Market Place
Nokia prepares pan-European music with 1m Tubes under its belt
Published: 27 January, 2009
Tags >> Nokia | Europe
Despite sceptical stories about Nokia's early impact on the mobile music market, the company is claiming success for its flagship XpressMusic 5800 handset, the new vehicle for its Comes With Music unlimited download service, which had clocked up a million sales by its launch day in the UK last Friday. Now the Finnish company is set to extend the intergrated device/music offering around Europe before mid-year, having signed a pan-European licensing deal with major record labels Universal, EMI and Sony.
Australia and Singapore are already lined up to get Comes with Music and the 5800 touchscreen (aka Tube) this quarter, and deals Nokia has signed with national collection societies point to its next European markets, after the Q4 launch in the UK. These are with the organizations for France, Spain, Italy, Sweden, Norway and Finland.
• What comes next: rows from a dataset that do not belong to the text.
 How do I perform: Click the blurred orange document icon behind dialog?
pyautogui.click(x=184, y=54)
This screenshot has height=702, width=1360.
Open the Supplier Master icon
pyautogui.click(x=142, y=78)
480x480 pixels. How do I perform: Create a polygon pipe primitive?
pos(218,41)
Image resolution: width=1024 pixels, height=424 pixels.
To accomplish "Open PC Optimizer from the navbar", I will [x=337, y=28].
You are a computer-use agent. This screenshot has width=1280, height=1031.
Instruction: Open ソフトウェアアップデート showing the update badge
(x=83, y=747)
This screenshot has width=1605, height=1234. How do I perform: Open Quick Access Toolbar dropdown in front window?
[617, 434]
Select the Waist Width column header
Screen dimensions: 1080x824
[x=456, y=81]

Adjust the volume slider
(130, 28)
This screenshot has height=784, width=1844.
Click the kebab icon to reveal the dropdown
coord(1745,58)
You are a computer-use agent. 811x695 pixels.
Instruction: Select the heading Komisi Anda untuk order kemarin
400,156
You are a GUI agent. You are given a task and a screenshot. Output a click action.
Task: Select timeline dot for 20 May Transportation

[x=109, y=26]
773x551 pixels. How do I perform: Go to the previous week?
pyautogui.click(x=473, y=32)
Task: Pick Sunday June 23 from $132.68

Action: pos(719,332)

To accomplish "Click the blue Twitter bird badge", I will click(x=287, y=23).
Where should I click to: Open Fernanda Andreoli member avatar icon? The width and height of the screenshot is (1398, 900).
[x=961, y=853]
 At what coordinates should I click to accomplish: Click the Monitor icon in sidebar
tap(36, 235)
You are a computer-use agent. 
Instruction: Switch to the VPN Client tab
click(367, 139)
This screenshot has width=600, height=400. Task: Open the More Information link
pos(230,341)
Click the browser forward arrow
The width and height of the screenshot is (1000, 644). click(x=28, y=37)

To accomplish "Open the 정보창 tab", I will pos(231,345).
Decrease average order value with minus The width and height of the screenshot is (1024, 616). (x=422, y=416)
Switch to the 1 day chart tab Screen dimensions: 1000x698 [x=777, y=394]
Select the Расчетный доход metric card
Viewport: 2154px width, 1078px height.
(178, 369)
The 5800 is currently available online and at Nokia's Heathrow Airport Terminal 5 and London Regent Street stores, and will roll out to operators and other outlets over the coming weeks. The device is selling for £249, but subsidized versions should follow via deals with all the major cellcos (rumors that Vodafone had a three-month exclusive turned out not to be true). On January 30 the 5800 will be offered by Vodafone, Carphone Warehouse, O2, T-Mobile UK, Orange, Phones4u and Virgin Mobile.
It's hard to know just where Nokia has sold a million of these devices. The Tube has been on sale, but without its Comes with Music service attached, only since November, and then only in Russia, Spain, India, and parts of Asia-Pacific and the Middle East. The UK launch is the critical one, because Nokia needs to see if it can get across a rivalry with the iPhone. Recently, there was talk of a slowdown in older XpressMusic handsets with CWM, because of anticipation of the 5800's arrival and seasonal post-holiday price cutting by Carphone Warehouse.
Nokia shipped 468m handsets in 2008 so the 5800 represents about 0.2% of its total shipments. It usually ships around 140m devices which can carry and play music each year. A likely expectation within Nokia for this phone would be in excess of 20m units during its first year, but of course it has to launch the Nokia Music Store in each country first - so far this is live in 12 countries (Australia, Finland, France, Germany, Ireland, Italy, the Netherlands, Singapore, Spain, Sweden UK and UAE), and the CWM unlimited deal only in the UK.